Le communiqué instituant obligation du port de masques diffusé le 9 avril comportait la mention : « En veillant à leur disponibilité et leur gratuité, à commencer par le personnel de santé et les Forces de Défense et de Sécurité ». Cette expression démontre, si besoin était, l’engagement du gouvernement à rendre ces accessoire gratuits et disponibles partout et pour tous.

La Côte d’Ivoire devant composer, à l’instar de nombreux pays, avec la pénurie mondiale actuelle qui frappe les matériels de protection sanitaires. Le Premier ministre, chef du gouvernement Amadou Gon Coulibaly a réitéré cette volonté lors d’une tournée qu’il a effectuée le 15 avril dans des structures intervenant dans le plan de riposte sanitaire contre le coronavirus. Il a indiqué que 30 millions de masques seront livrés à l’État ivoirien d’ici quelques jours.

Il s’agit, selon lui, de la première vague de livraison d’une commande de 138 millions de masques commandés. Mais mieux, a-t-il poursuivi, la commande globale envisagée par le gouvernement tourne autour de 200 millions de masques. «Sur la base des estimations des besoins des Forces de Défenses et de Sécurité (Fds), de ceux du personnel de santé et en prenant en compte la population, cette commande globale permettra à la Côte d’Ivoire de tenir jusqu’à 4 mois», a-t-il assuré.

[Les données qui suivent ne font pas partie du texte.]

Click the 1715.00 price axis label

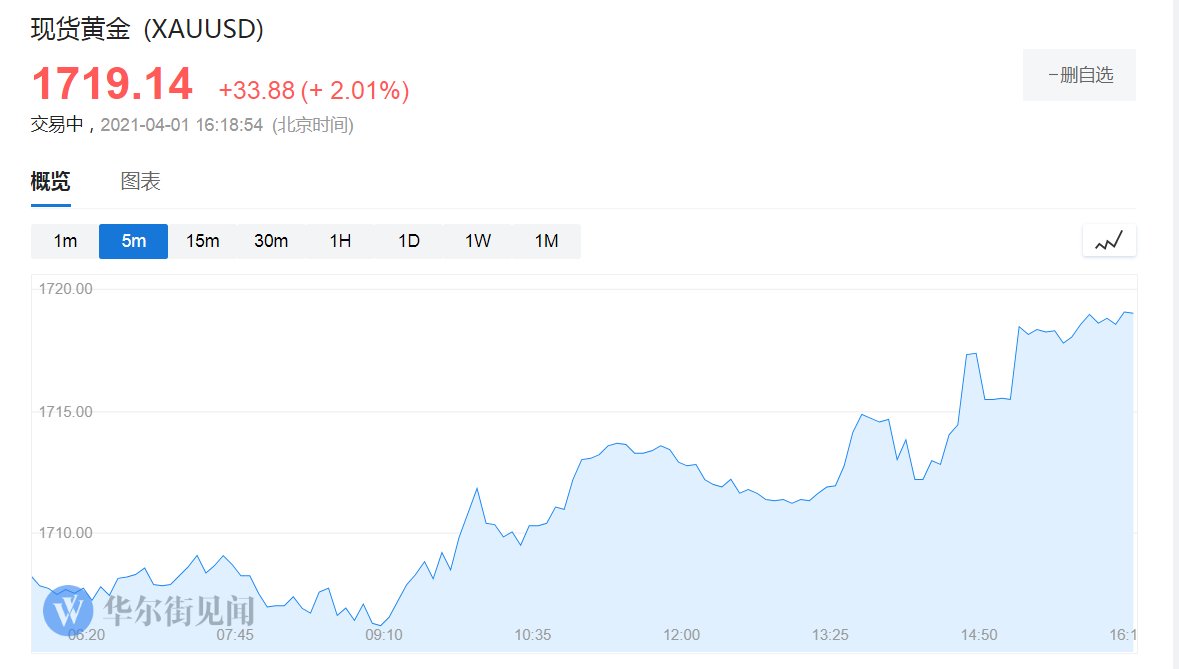[x=66, y=412]
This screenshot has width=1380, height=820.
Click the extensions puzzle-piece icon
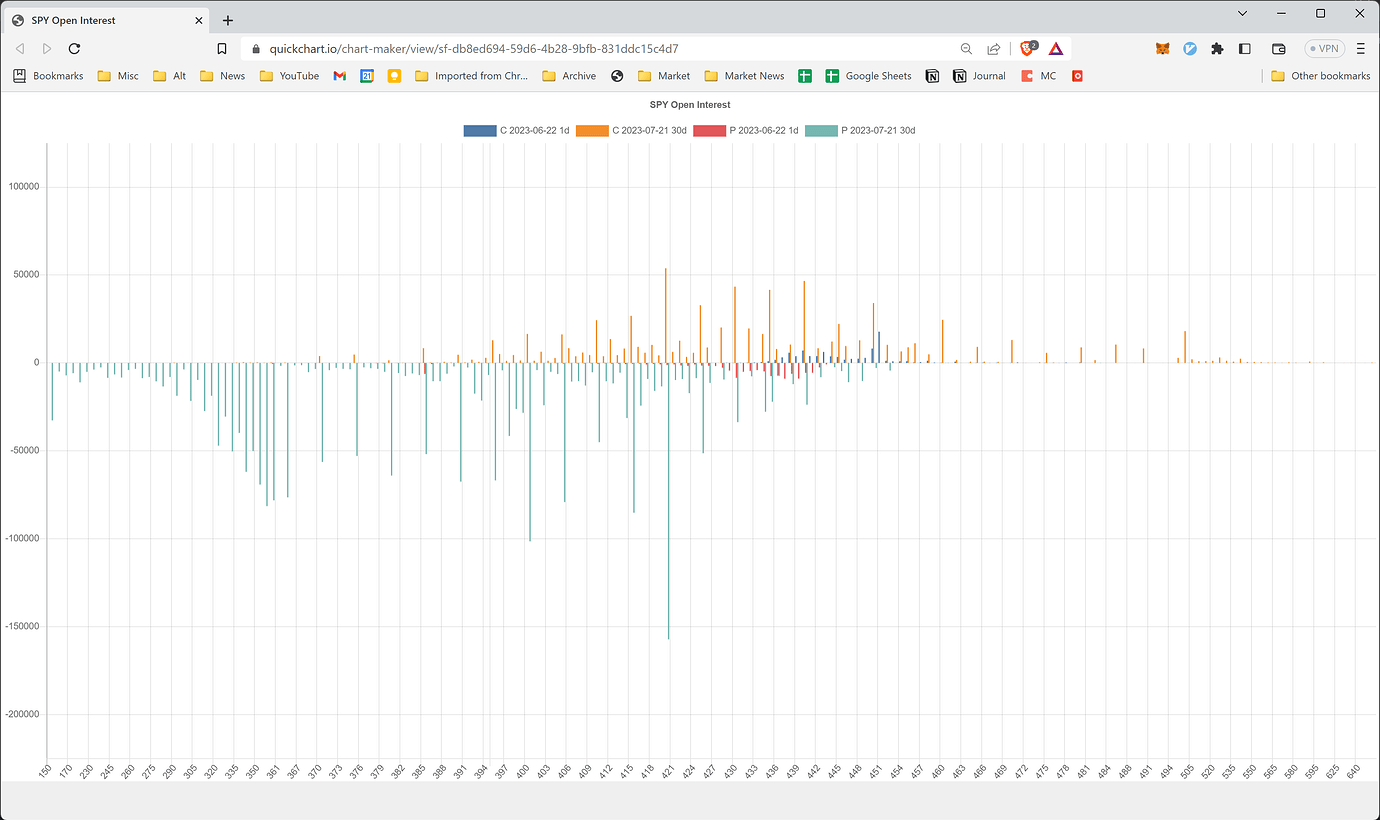tap(1218, 47)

Par ailleurs, le gouvernement encourage les initiatives visant la fabrication de cache-nez au plan local. Dans ce cadre, des initiatives sont prises en direction des industries du textile et de l’emballage pour promouvoir une production locale de masques à moindre coût.

Souleymane Diarrassouba, le ministre en charge de l’Industrie estimait, dans une interview dans nos colonnes, la capacité locale de production de masques en Côte d’Ivoire à plus de 8 millions d’unités par mois. En attendant, la contribution de la population auprès du gouvernement pourrait être tout simplement le respect strict des gestes barrières ainsi que le port du masque. Il y va de notre santé à tous.